# MISSPELLINGS AND BAD EDITING ON KINDLE BOOKS



## eamc (Oct 19, 2009)

There are some blatant misspellings and bad end-of-line editing on several Kindle books.  I would like to call these to Amzon's attention, in the hope that they can get the publishers to correct the mistakes and issue an update to purchasers.  I find that my "feedback" messages are not answered. Otherwise, I am totally satisfied with my 300 Kindle books.  How can I get through to Jeff Bezos?


----------



## RobertKindle (Nov 22, 2011)

I think contacting the publisher would be the best choice for contact.


----------



## KindleChickie (Oct 24, 2009)

eamc said:


> There are some blatant misspellings and bad end-of-line editing on several Kindle books. I would like to call these to Amzon's attention, in the hope that they can get the publishers to correct the mistakes and issue an update to purchasers. I find that my "feedback" messages are not answered. Otherwise, I am totally satisfied with my 300 Kindle books. How can I get through to Jeff Bezos?

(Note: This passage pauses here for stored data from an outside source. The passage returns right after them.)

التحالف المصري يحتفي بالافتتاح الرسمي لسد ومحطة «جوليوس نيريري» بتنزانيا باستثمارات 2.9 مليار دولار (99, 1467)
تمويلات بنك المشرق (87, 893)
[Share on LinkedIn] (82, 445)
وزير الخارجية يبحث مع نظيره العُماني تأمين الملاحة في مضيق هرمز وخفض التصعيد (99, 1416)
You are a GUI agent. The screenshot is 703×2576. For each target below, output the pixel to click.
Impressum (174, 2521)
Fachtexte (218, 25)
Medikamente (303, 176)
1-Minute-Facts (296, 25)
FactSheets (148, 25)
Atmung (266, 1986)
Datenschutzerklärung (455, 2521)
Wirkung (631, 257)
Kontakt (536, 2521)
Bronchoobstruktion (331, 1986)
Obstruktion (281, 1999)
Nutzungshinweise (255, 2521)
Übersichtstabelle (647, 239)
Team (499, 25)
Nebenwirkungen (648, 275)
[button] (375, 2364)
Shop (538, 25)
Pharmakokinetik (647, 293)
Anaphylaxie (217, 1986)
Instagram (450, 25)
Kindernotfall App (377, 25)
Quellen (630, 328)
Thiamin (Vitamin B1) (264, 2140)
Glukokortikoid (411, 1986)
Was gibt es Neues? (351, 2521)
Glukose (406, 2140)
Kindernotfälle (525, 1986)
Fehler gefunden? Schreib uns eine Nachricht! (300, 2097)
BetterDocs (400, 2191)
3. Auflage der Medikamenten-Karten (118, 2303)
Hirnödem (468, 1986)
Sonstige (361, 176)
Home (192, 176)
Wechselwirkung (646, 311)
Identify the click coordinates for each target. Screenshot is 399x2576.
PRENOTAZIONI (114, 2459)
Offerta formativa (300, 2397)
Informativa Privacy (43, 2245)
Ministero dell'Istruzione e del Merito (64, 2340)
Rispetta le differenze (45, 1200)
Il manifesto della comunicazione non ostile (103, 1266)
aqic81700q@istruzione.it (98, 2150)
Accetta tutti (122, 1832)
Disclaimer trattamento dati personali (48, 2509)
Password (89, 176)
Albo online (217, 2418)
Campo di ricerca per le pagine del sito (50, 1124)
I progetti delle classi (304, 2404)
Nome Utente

Highlight the errors then call kindle customer service and ask for a refund. No need to get through to Jeff Bezos until you first start at the proper level for complaints. If you do not get satisfaction when speaking with customer service then you can ask for their supervisor and start going up the ladder from there.


----------



## kindlegrl81 (Jan 19, 2010)

I would send an email to Kindle customer service, the author and the publisher.  Hopefully one of them will look into the problem and get it fixed.  If nothing else Kindle CS should be able to refund the price of the book.


----------



## DawnB (Sep 10, 2010)

It is best to call Kindle support, they will ask you for location info etc...

Just the week I called Kindle CS because 2 chapters were missing from the book "Book of all Things" by David Michael Slater. (The book had the chapter titles but the words were from the previous chapter, so basically a chapter was repeated 2 extra times under different chapter titles) Kindle CS confirmed this using Kindle for PC on there end, then gave me a credit for the book & removed the book so until the publisher could fix it. I emailed the author to let him know of the errors (he was very grateful). Hopefully the book will get fixed soon.


----------



## Betsy the Quilter (Oct 27, 2008)

eamc said:


> There are some blatant misspellings and bad end-of-line editing on several Kindle books. I would like to call these to Amzon's attention, in the hope that they can get the publishers to correct the mistakes and issue an update to purchasers. I find that my "feedback" messages are not answered. Otherwise, I am totally satisfied with my 300 Kindle books. How can I get through to Jeff Bezos?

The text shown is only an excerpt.